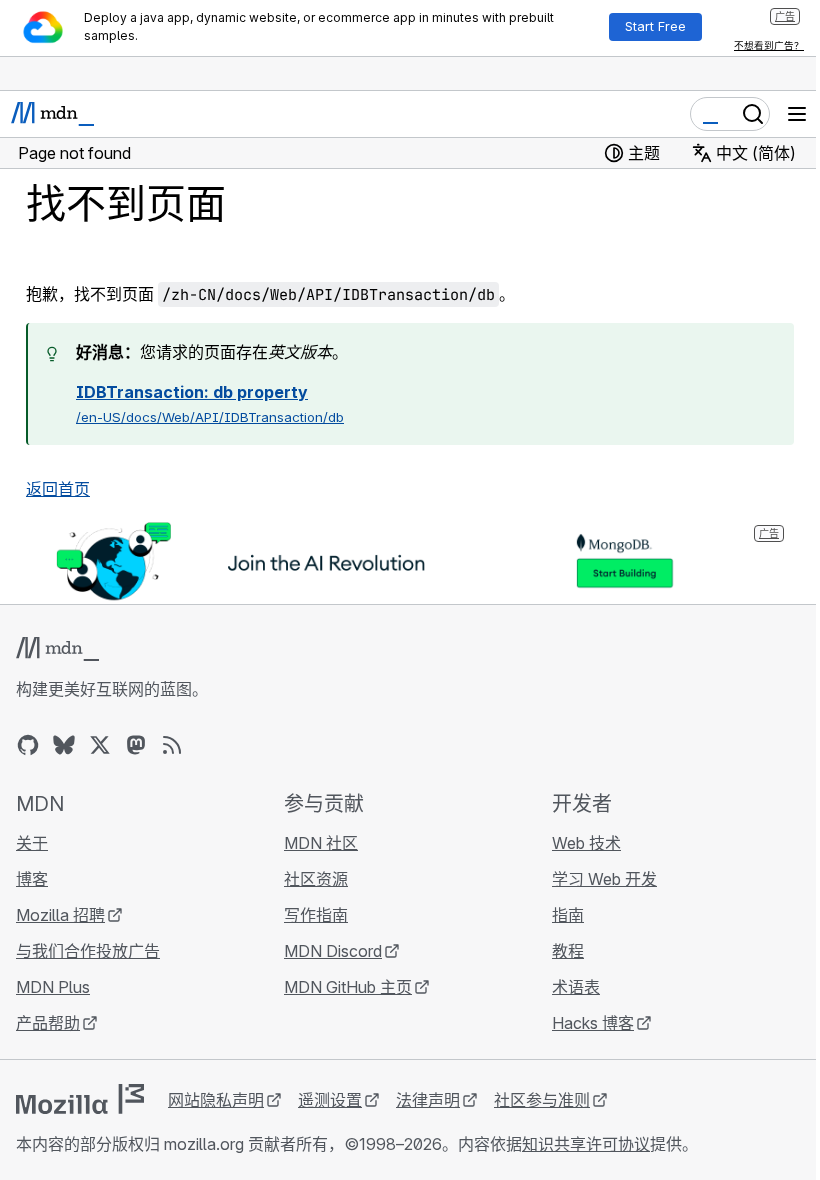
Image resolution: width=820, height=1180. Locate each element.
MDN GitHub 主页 (348, 987)
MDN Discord (333, 951)
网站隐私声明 (216, 1100)
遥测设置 (330, 1100)
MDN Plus (53, 987)
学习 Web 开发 (604, 879)
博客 (32, 879)
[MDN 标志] (57, 649)
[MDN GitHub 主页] (28, 745)
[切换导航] (797, 114)
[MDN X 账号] (100, 745)
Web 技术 (586, 843)
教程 (568, 951)
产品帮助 (48, 1023)
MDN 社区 (321, 843)
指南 (568, 915)
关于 (32, 843)
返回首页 (58, 489)
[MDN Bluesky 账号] (64, 745)
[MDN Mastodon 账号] (136, 745)
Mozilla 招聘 (60, 915)
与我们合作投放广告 (88, 951)
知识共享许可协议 (586, 1144)
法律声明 (428, 1100)
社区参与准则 (542, 1100)
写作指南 (316, 915)
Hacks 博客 (593, 1023)
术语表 (576, 987)
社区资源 (316, 879)
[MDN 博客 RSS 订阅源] (172, 745)
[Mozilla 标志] (80, 1099)
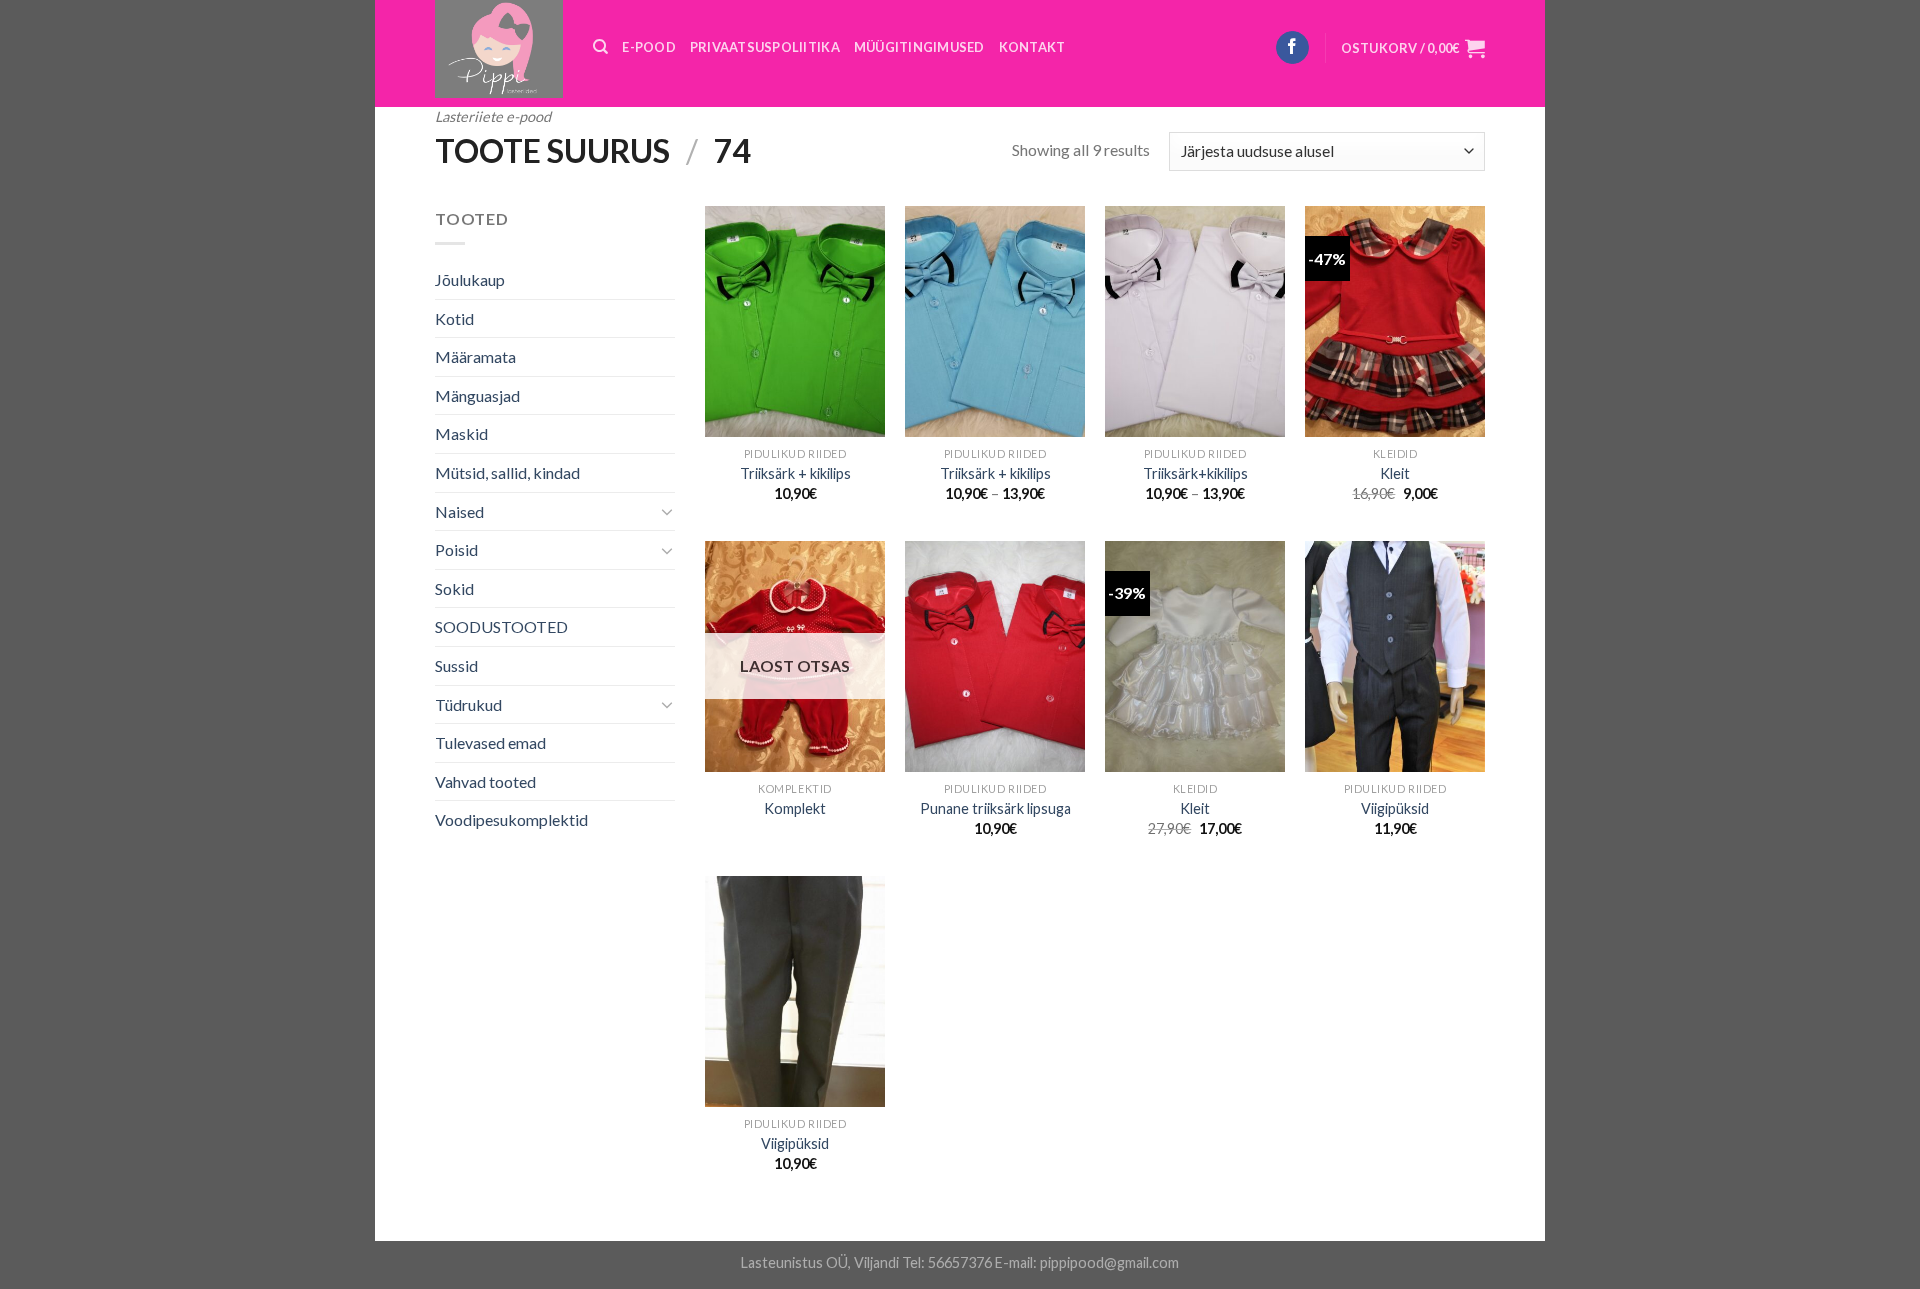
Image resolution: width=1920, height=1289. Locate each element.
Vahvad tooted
***
PROBLEM TO SOLVE: Repeat the data above exactly, but not the pictures.

ANSWER SECTION:
Image resolution: width=820, height=1180. Locate each element.
MDN GitHub 主页 (348, 987)
MDN Discord (333, 951)
网站隐私声明 (216, 1100)
遥测设置 (330, 1100)
MDN Plus (53, 987)
学习 Web 开发 (604, 879)
博客 (32, 879)
[MDN 标志] (57, 649)
[MDN GitHub 主页] (28, 745)
[切换导航] (797, 114)
[MDN X 账号] (100, 745)
Web 技术 (586, 843)
教程 (568, 951)
产品帮助 (48, 1023)
MDN 社区 (321, 843)
指南 (568, 915)
关于 (32, 843)
返回首页 (58, 489)
[MDN Bluesky 账号] (64, 745)
[MDN Mastodon 账号] (136, 745)
Mozilla 招聘 (60, 915)
与我们合作投放广告 (88, 951)
知识共享许可协议 (586, 1144)
法律声明 (428, 1100)
社区参与准则 (542, 1100)
写作指南 (316, 915)
Hacks 博客 (593, 1023)
术语表 (576, 987)
社区资源 (316, 879)
[MDN 博客 RSS 订阅源] (172, 745)
[Mozilla 标志] (80, 1099)
Image resolution: width=1920, height=1289. Locate each element.
Vahvad tooted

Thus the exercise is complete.